### Extract
By Rob Boston
There has been a lot of talk about medical care lately, especially in light of the House of Representatives’ recent vote to repeal the health care plan. Americans United doesn’t take a stand on that law, but there are aspects of this discussion that are of interest to our organization.
One thing we firmly believe is that people should be able to access medical care without interference from religious groups. In some parts of the country, this is becoming difficult to do – especially when public hospitals and Roman Catholic hospitals merge. When this happens, church officials demand that the public hospital adopt a series of rules that reflect Catholic dogma.
The Ethical and Religious Directives of the U.S. Conference of Catholic Bishops ban all abortions, for any reason. They ban the distribution of birth control. Sterilizing operations are forbidden, and a patient’s end-of-life decisions can be overridden if they conflict with church doctrine.
Yesterday, this controversy hit home for many of us at Americans United. The Maryland Health Care Commission voted unanimously to allow a Catholic hospital called Holy Cross to build a new facility in northern Montgomery County. The commission made this vote even though another hospital run by a group affiliated with the Seventh-day Adventists had proposed building a facility that would offer the full range of reproductive care.
Several people on the AU staff (me among them) live in Montgomery County. We were shocked by this decision. Our county, which is largely affluent, progressive and well educated, will be given a new hospital that doesn’t provide complete reproductive health care. I don’t believe most county residents support this.
AU Field Director Beth Corbin was at the commission meeting yesterday. For months, Beth has worked with women’s groups and the reproductive rights community to persuade the commission to back the Adventist option.
After the vote, Corbin told The Washington Post that the fight isn’t over. Legal action is being considered.

Screenshot grounding data:
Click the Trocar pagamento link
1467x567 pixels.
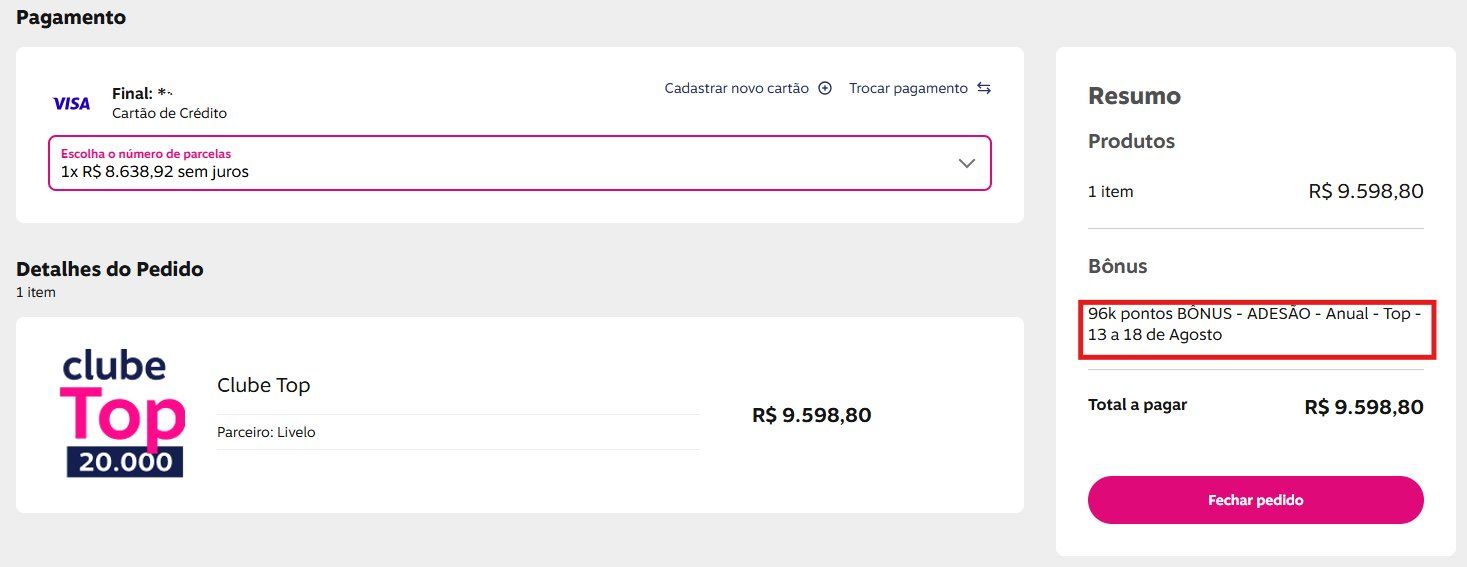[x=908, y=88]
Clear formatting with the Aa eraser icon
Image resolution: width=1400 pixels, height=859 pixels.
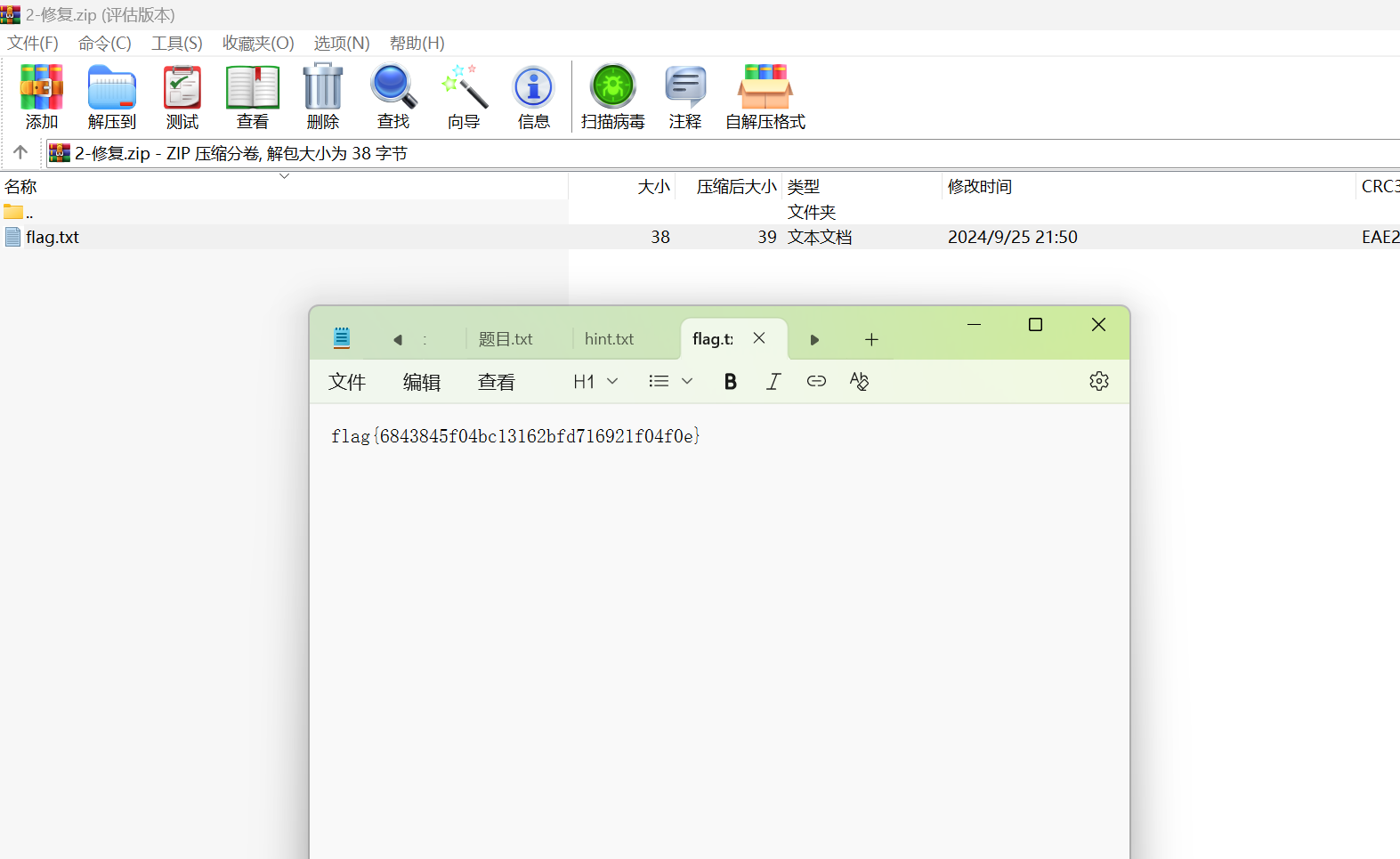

### Actions to take
(A) In the Holy Cross hospital post, what body voted to allow Holy Cross to build a new facility in northern Montgomery County?
(B) Write what comes next in the Holy Cross hospital post, picking up after its final sentence.

### Your responses
(A) The Maryland Health Care Commission, and it voted unanimously.

(B)
Americans United, The Post noted, “was among several advocacy groups that filed a lawsuit under similar circumstances in Florida a decade ago over the operation of a public hospital under Catholic religious doctrines. The case was settled out of court; the hospital no longer operates under Catholic directives.” (See more about that case here.)
The Post noted in a Jan. 19 story that this issue is sparking controversy all over the country. In a case from Arizona, Bishop Thomas Olmstead of Phoenix stripped St. Joseph’s Hospital of its Catholic affiliation after doctors performed an abortion to save a woman’s life.
In Oregon, a Catholic hospital lost its religious affiliation after doctors said they would refuse to stop performing tubal ligations on women who requested them.
I’m glad medical professionals at those hospitals stood up to church authorities, but many others simply buckle under and discontinue the services. This happens even though Catholic hospitals often receive public support. The new hospital in Montgomery County, for example, is being built on county-owned land.
What’s especially frustrating about this is that the people being denied these services – rape victims, poor women, those facing terminal illness – are already in exceedingly difficult positions. Instead of getting the services they need, they end up surrounded by inflexible church teachings.
There is a better way: If a church hospital wants public funds and support, it should be required to stop imposing its dogma on those in need.